The Limburg District Court has referred preliminary questions to the Supreme Court on the issue of long-term disabled employees, also known as ”sleepers”. The questions were suggested to the district court during preliminary relief proceedings in a test case brought jointly by Stichting Achmea Rechtsbijstand (SAR) and De Brauw Blackstone Westbroek.
The issue of “dormant” employment
Since the Dutch Work and Security Act (WWZ) entered into force in 2015, there has been a tendency among employers not to terminate the “dormant” employment contracts of long-term disabled employees. Due to long-term illness, the employees in question no longer perform any work and, after two years of illness, the employer is allowed to stop paying wages. This results in dormant employment where employers avoid the obligation to pay the employee a transition payment by not terminating the employment agreement. Employees are currently entitled to such a transitional payment if the employment has lasted for at least two years and is terminated at the employers’ initiative. By contrast, if the employment contract is terminated at the employee’s initiative, the employee is not entitled to a transitional payment, unless the termination of the contract is a result of a seriously culpable act or omission of the employer.

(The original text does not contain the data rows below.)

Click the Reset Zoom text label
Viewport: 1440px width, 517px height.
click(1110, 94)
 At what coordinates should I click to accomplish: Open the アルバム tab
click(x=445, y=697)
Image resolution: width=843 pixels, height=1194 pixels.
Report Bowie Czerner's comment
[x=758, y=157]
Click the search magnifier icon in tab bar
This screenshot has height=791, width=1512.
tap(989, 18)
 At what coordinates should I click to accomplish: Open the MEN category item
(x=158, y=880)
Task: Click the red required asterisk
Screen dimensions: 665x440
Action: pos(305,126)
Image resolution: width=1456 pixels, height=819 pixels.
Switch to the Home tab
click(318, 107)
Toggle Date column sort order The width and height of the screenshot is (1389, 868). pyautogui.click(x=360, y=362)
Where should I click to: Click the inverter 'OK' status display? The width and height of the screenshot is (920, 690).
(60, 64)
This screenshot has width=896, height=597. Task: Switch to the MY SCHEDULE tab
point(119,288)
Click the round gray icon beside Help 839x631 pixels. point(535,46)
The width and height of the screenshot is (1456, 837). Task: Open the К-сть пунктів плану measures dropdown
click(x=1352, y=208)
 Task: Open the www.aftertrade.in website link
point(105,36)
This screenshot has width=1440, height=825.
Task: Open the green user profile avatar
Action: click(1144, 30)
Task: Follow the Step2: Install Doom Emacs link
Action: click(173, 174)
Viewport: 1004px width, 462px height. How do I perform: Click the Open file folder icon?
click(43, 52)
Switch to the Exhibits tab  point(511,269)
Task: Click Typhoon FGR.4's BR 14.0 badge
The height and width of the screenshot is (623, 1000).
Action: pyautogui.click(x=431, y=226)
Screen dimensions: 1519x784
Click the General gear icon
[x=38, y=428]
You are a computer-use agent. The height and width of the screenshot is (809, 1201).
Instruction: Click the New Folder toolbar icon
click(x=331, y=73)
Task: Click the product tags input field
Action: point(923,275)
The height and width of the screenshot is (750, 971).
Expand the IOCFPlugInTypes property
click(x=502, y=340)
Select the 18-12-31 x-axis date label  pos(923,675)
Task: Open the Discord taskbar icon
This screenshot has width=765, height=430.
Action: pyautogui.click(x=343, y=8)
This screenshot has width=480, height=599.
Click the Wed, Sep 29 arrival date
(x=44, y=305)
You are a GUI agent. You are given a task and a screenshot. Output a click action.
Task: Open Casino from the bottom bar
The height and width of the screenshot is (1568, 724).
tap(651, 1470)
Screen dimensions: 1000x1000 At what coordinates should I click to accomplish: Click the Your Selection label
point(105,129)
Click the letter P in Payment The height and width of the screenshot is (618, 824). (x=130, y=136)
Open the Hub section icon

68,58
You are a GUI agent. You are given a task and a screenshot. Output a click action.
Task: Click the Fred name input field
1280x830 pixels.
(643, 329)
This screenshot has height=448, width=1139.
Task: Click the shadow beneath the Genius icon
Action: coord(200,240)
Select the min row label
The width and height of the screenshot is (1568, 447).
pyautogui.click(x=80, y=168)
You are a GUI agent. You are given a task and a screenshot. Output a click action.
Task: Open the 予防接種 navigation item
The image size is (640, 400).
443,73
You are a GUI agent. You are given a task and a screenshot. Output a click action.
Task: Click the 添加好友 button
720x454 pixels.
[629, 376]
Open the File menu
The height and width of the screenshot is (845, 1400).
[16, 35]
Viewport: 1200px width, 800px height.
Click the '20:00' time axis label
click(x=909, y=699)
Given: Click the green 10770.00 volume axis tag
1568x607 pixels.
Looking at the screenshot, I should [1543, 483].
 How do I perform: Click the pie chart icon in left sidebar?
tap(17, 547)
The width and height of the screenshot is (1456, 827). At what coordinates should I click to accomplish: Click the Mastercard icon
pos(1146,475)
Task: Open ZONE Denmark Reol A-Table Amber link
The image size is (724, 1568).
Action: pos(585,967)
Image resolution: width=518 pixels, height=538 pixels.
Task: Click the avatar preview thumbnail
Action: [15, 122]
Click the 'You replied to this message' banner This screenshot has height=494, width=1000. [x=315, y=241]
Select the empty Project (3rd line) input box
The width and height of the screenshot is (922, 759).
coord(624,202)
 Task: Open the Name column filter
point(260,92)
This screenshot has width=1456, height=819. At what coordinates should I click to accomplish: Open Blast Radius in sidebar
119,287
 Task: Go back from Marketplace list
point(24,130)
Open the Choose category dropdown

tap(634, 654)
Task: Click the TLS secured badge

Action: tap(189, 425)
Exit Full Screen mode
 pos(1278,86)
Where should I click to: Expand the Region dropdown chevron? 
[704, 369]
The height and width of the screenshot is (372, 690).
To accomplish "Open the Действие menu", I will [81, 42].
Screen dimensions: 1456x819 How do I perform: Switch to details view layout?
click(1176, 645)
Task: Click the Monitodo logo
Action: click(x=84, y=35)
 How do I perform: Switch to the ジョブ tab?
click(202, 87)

The Dutch legislature felt this was an undesirable situation, and all employees – including long-term disabled employees – who are dismissed, are entitled to a transition payment. At the same time, it acknowledged that having to pay a transitional payment places a burden on employers, since they are already under an obligation to continue paying wages during the first two years of illness and have to incur costs to reintegrate the employee within their organisation during this period. In order to encourage employers to terminate an employment agreement after two years of illness, the Regulation on Compensation of Transitional Payments (Compensation Regulation) was recently enacted. Based on this regulation, employers will be able to ask the Dutch Employee Insurance Agency (UWV) for reimbursement of transition payments that have been made to employees dismissed after two years of sickness. The amount of this reimbursement is limited to the transition payment the employee was entitled to after two years of illness. This means that the financial consequences are limited where the employer terminates the employment contract. The Compensation Regulation will enter into force on 1 April 2020 and has retroactive effect until the date that the WWZ entered into force in 2015.
Despite the expected entry into force of the Compensation Regulation, many employers remain unwilling to terminate dormant employment contracts. In the Netherlands, there are thousands of “sleepers” who want their dormant employment agreement to be terminated in order to receive a transition payment. SAR currently represents approximately 600 long-term disabled employees. However, so far it has been almost impossible for these “sleepers” to enforce this in court. In short, judges generally rule that according to Dutch law, (i) there is no legal obligation for an employer to terminate an employment contract after two years of illness, and (ii) the employer does not act in a seriously culpable manner if he does not end the dormant employment agreement. The situation seems to be deadlocked.
The preliminary questions
In a test case brought before the Limburg District Court on behalf of a long-term disabled employee, an alternative route was suggested. This alternative route is based on the Supreme Court’s landmark Stoof/Mammoet decision, where the Supreme Court ruled that based on the open standard of “reasonableness and fairness”, an employee can be required – acting as “a good employee” within the meaning of Article 7:611 Dutch Civil Code – to accept a proposal from the employer to amend the terms of employment. In short, that is the case if (i) there are valid reasons for the employer to propose an amendment of the terms of employment (i.e. unforeseen, changed circumstances at work), (ii) the proposal is reasonable, and (iii) the employee can reasonably be expected to accept the proposal.
In the present case, the question was raised whether this Stoof/Mammoet standard also applies in a situation where the employee – instead of the employer – makes a reasonable proposal to the employer to amend the terms of employment, and whether a proposal to terminate the employment agreement by mutual consent qualifies as such a proposal. Tailored to the issue of dormant employment, the following questions arise in particular. In the first place, the question whether the long-term disability of the employee (in connection with the entry into force of the Compensation Regulation) can be considered as changed circumstances at work within the meaning of condition (i) in Stoof/Mammoet. If so, a second question arises: is the proposal made by the employee in principle, except in special circumstances, reasonable – within the meaning of condition (ii) in Stoof/Mammoet – if this proposal entails not only termination by mutual consent but also the payment, by the employer, of a transitional payment that is limited to the amount the employer will be compensated for under the Compensation Regulation? Finally, in the event that the Supreme Court will rule that the Stoof/Mammoet standard does not apply if the employee makes a reasonable proposal, the question arises whether or not the employer may have an obligation to accept a reasonable proposal made by the employee to terminate his or her dormant employment under different conditions.
The Limburg District Court referred these questions to the Supreme Court on 10 April 2019. Hopefully, the Supreme Court will provide clarity later this year.
On behalf of De Brauw Blackstone Westbroek, Stefan Sagel and Irina Timp litigated this case before the district court and will represent the employee before the Supreme Court.